Da alcuni anni il nome di Amelia Coburn è sulla bocca non solo degli appassionati di folk, ma anche dei fan dei Wedding Present. I primi attratti dai tanti premi e menzioni d’onore raccolti dall’artista negli ultimi otto anni nonché per le varie performance in festival folk di un certo rilievo, i secondi invece abbagliati dall’ottima cover di “My Favourite Dress” della formazione new wave capitanata da David Gedge.
Che l’esordio della cantautrice di Middlesbrough giunga dopo un lungo periodo di tempo è dovuto alla volontà di Coburn di confrontarsi con altre realtà musicali, consapevole della gracile attrattiva di strumenti come dulcimer e ukulele, da qui la scelta di vivere e lavorare in punti diversi del globo - Parigi, San Pietroburgo, Città del Messico – prima di ritornare in patria e coinvolgere l’attonito Bill Ryder-Jones come produttore di “Between The Moon And The Milkman”.

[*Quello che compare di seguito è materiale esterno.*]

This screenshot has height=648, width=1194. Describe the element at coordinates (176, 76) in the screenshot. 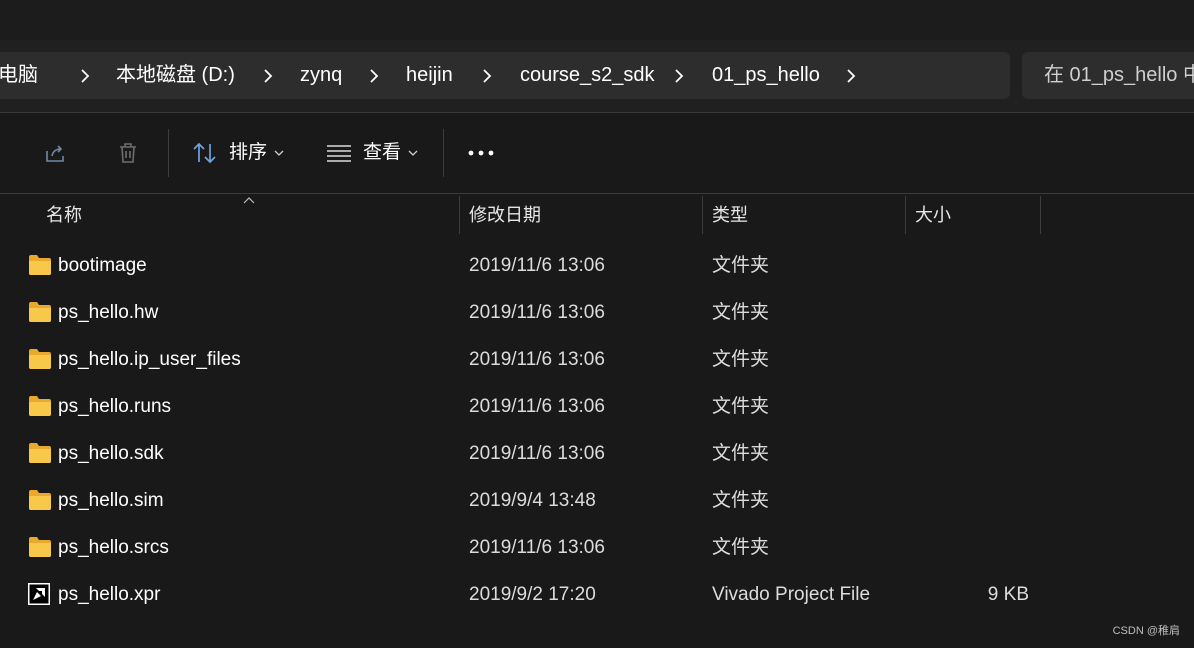

I see `breadcrumb-drive-d: 本地磁盘 (D:)` at that location.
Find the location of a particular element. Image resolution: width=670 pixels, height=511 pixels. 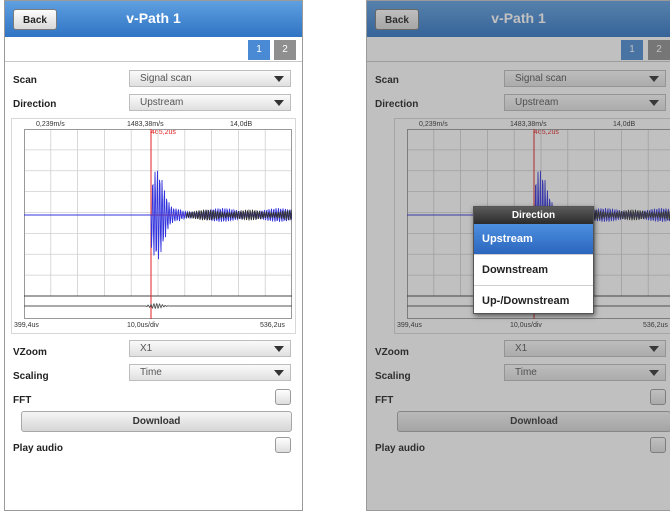

mini-waveform-path is located at coordinates (158, 306).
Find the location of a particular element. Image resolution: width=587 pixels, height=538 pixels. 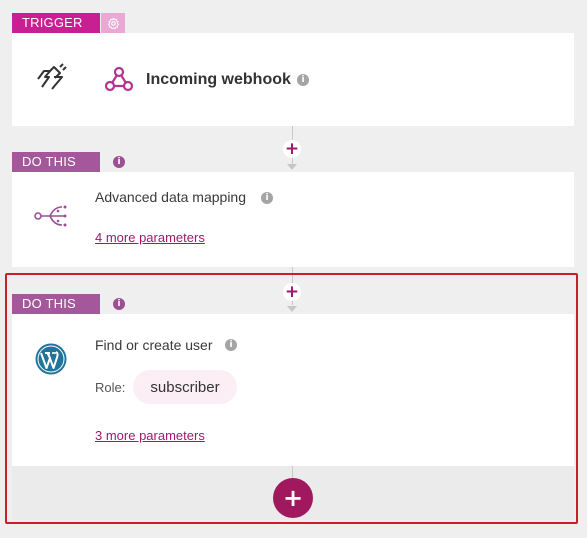

webhook-icon is located at coordinates (119, 82).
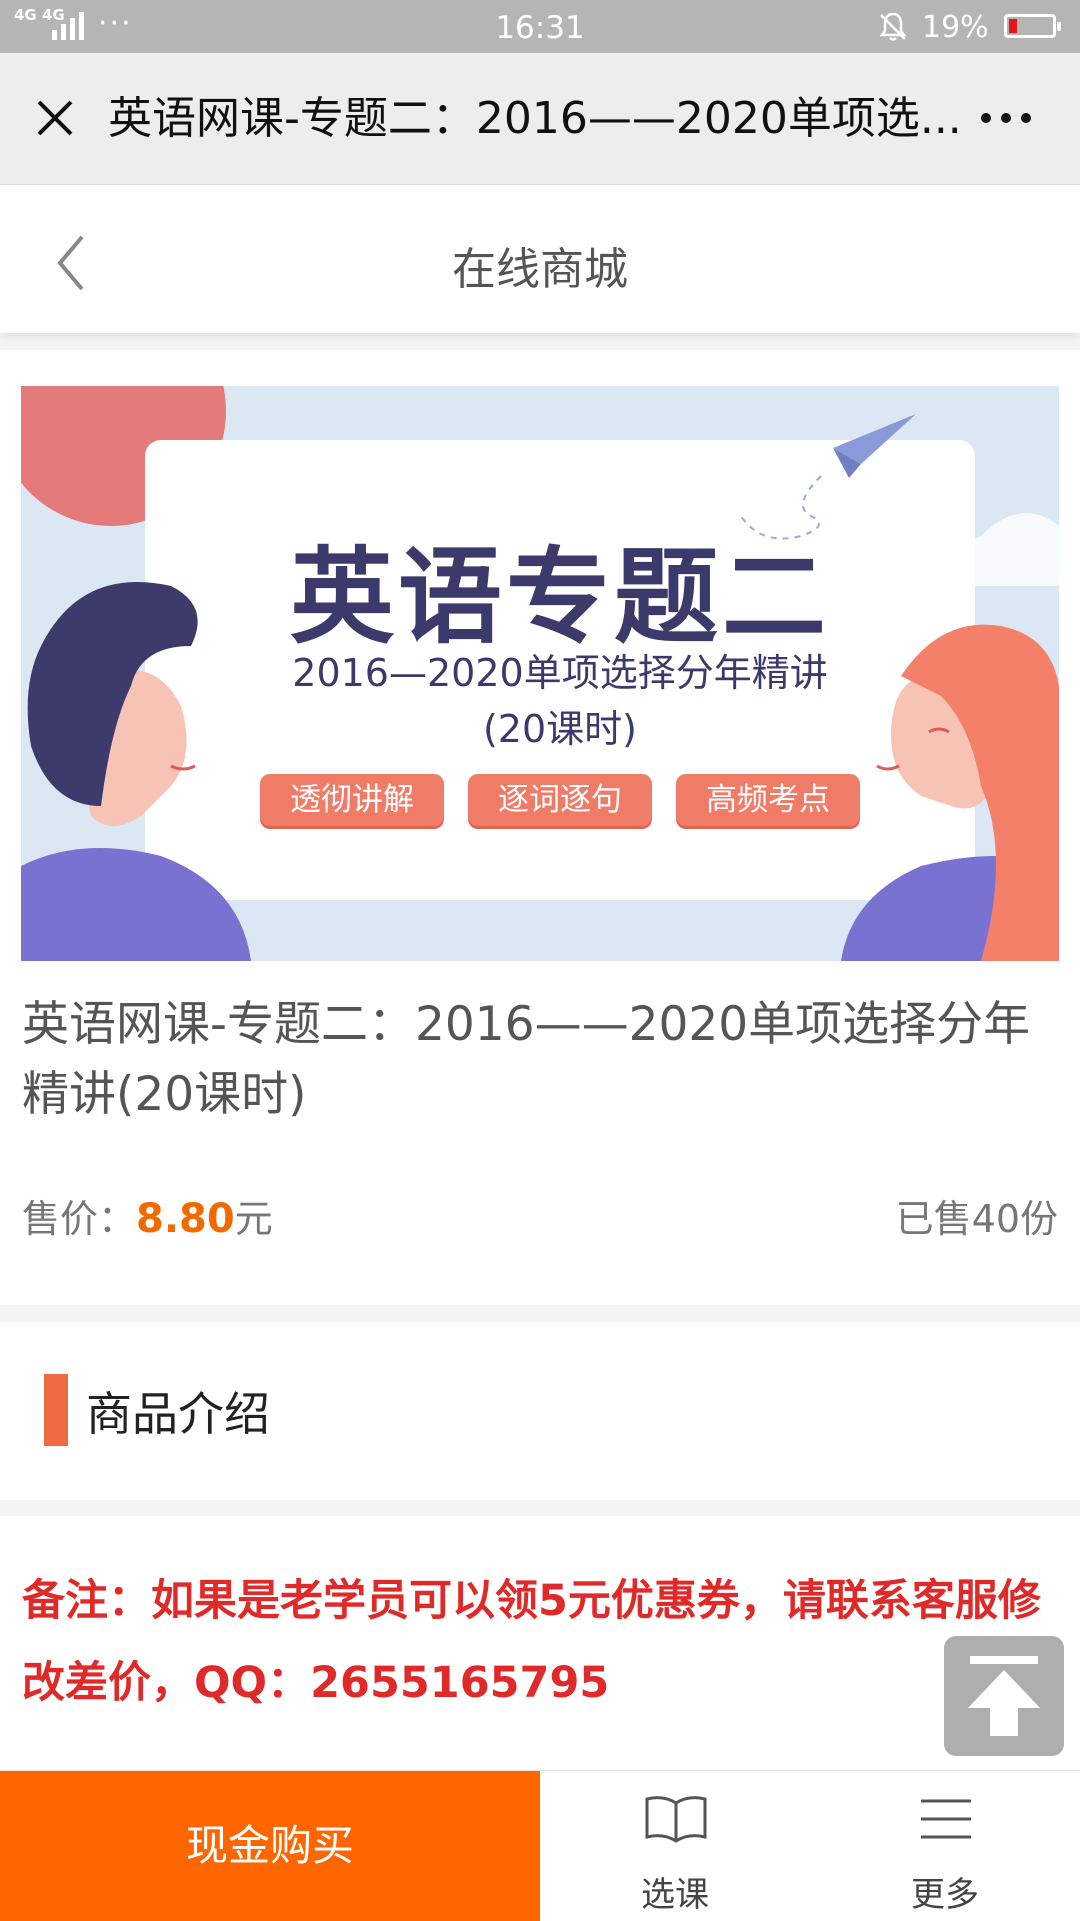 The height and width of the screenshot is (1921, 1080). I want to click on back-to-top-button, so click(1004, 1696).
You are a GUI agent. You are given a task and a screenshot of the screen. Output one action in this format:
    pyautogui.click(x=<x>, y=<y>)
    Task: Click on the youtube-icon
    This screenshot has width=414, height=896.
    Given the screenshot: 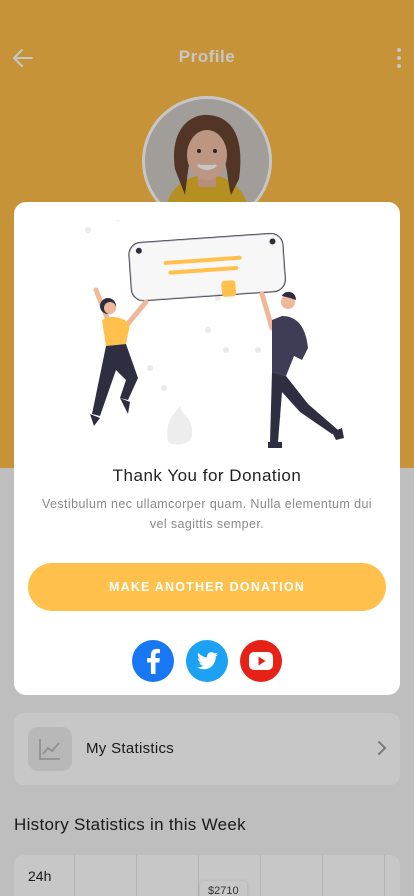 What is the action you would take?
    pyautogui.click(x=261, y=661)
    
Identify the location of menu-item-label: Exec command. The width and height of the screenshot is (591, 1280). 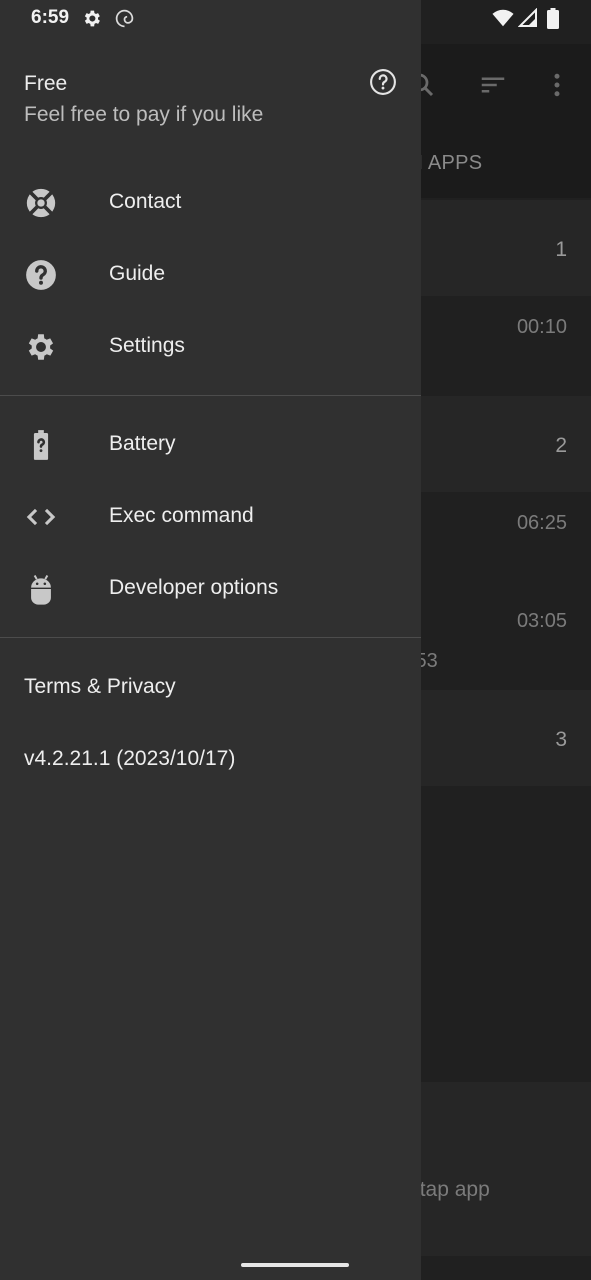
(182, 516).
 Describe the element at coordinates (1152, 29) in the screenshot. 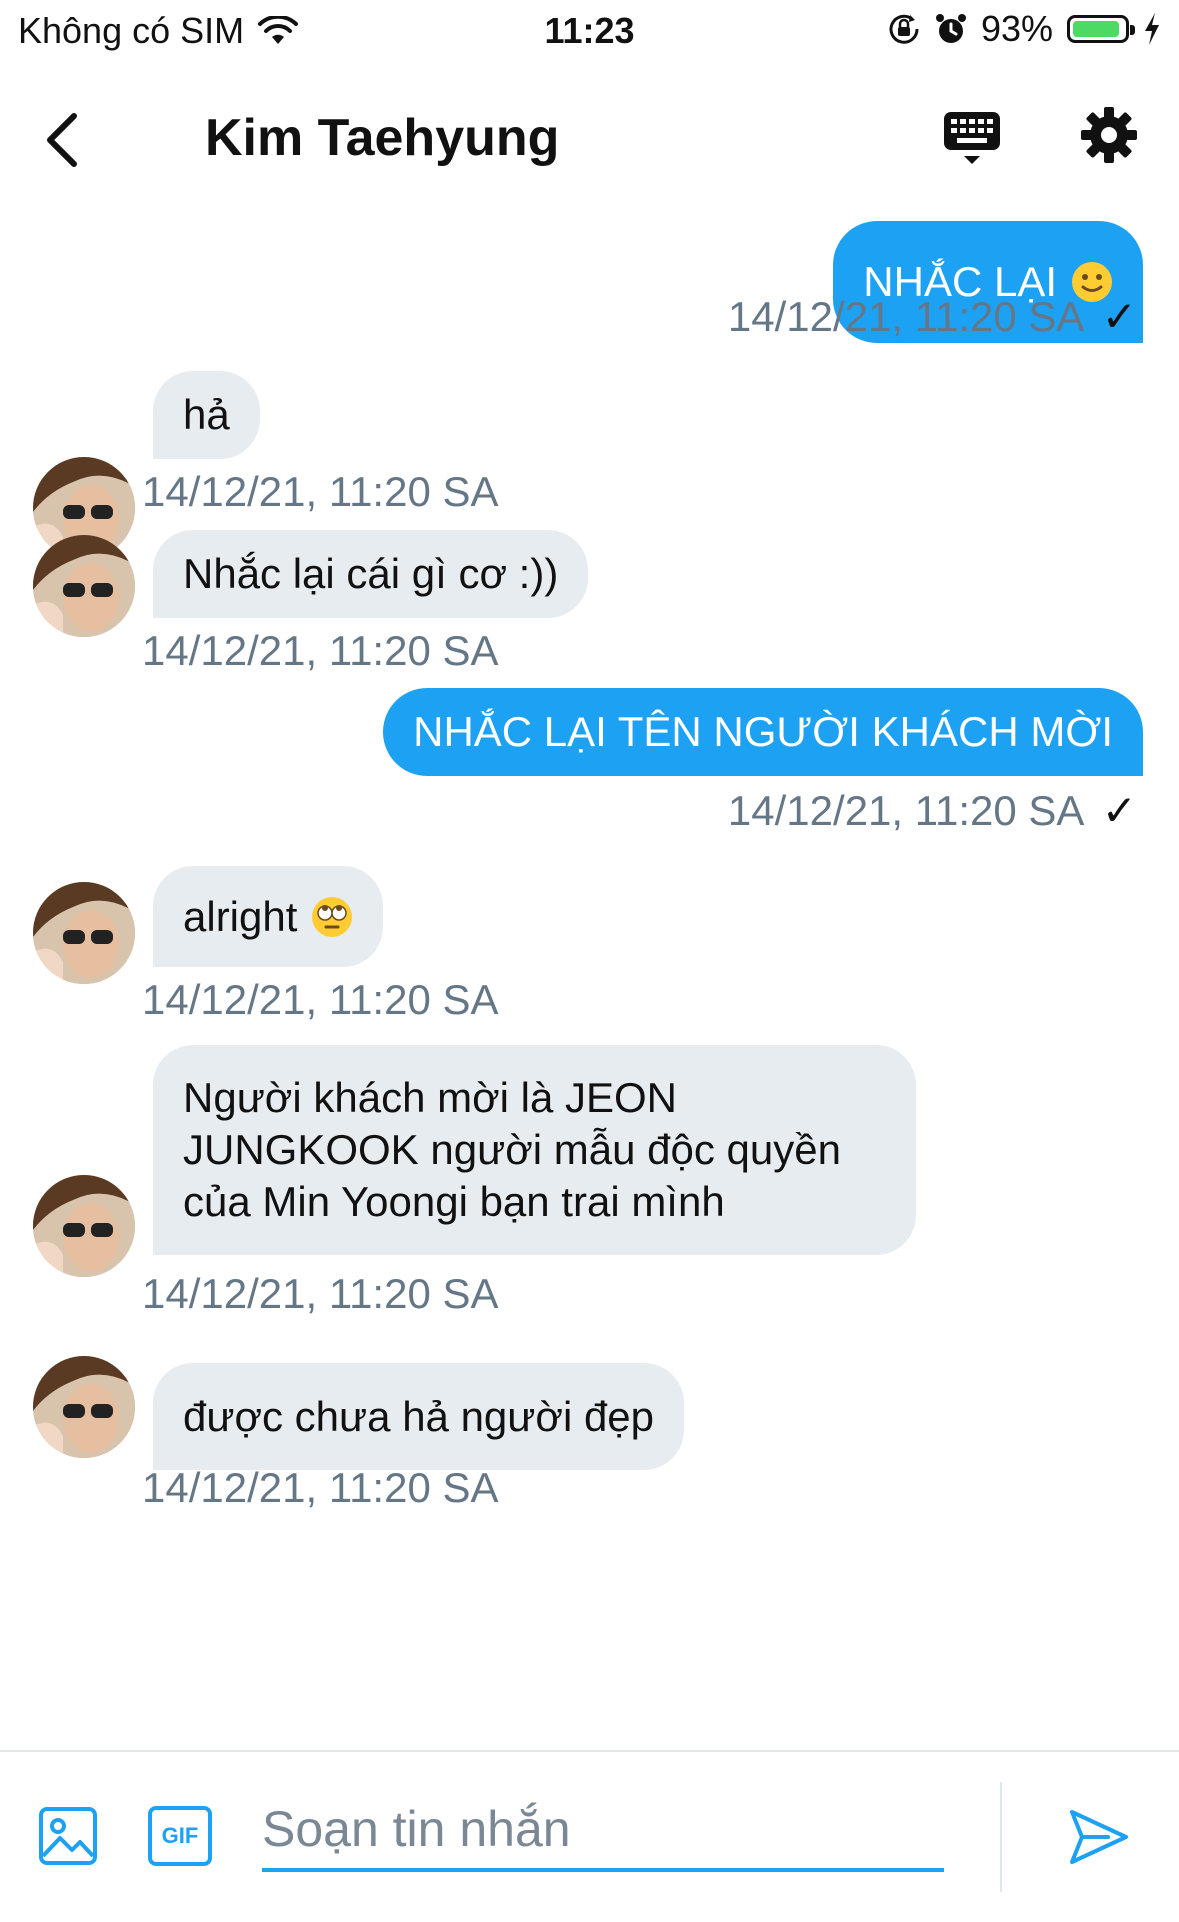

I see `charging-icon` at that location.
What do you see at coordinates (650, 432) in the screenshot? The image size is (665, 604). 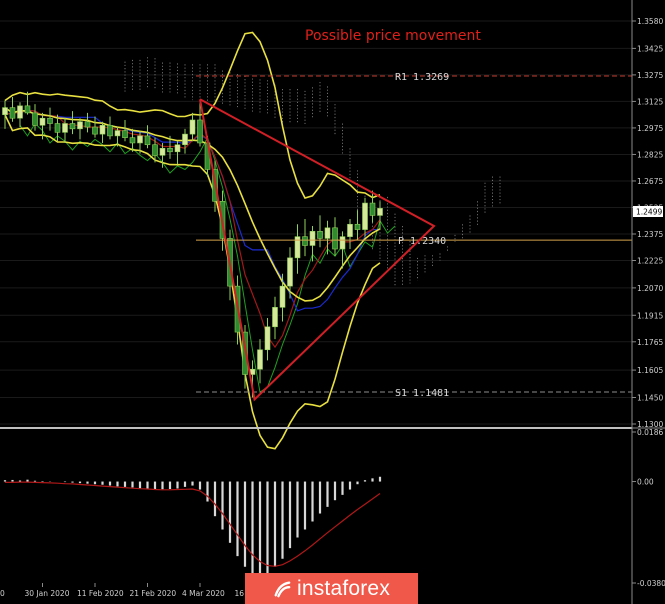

L’esordio di Amelia Coburn è un piccolo miracolo creativo, un disco dalle sonorità potenti, ben diverso da qualsiasi album folk che avete ascoltato quest’anno. Basta l’impeto a metà strada tra un disco rock-blues anni 70 e la stravaganza sonora dei Velvet Underground che anima la prorompente “Sleepy Town”, per apprezzare la notevole reinvenzione del suono dell’ukelele, inserito in un corpo strumentale graffiante e avventuroso.
E’ in egual modo impressionante come l’autrice moduli la struttura narrativa della romantica ballata “Sandra”, con un crescendo che pian piano introduce elementi sinistri e una performance vocale che alimenta l’atmosfera horror-gothic del brano. Anche quando le canzoni scivolano nel nonsense (“Perfect Storm”) gli echi pop dei Beatles e la magia mistic-celtic-folk di Kate Bush trovano un’alchimia intrigante, che contribuisce ulteriormente alla versatilità del progetto. E anche l’episodio più zuccherino, “Dublin Serenade”, non si concede alla banalità, mentre la fantasiosa e spagnoleggiante “Oh Captain! Guide Me Home” mette a dura prova le qualità vocali dell’autrice, sempre più simili al canto delle sirene di Ulisse.
In verità, qualsiasi disco contenga una perla come “See Saw” meriterebbe quantomeno un ascolto non fugace. Amelia Coburn in meno di quattro minuti concentra la magia goth del film “Wicker Man”, il fascino ambiguo del jazz da cabaret, l’inquietudine onirica del folk-noir e il terrore evocato da filastrocche tipiche di un film horror.
Per i non fan del genere, “Between The Moon And The Milkman” potrebbe risultare una piacevole sorpresa, a patto però di superare l’impatto iniziale che resta placidamente su traiettorie folk-pop, gestite comunque con gusto e arrangiamenti pregevoli. Nel frattempo è opportuno annotare il nome di Amelia Coburn tra quelli da tenere d’occhio per il futuro.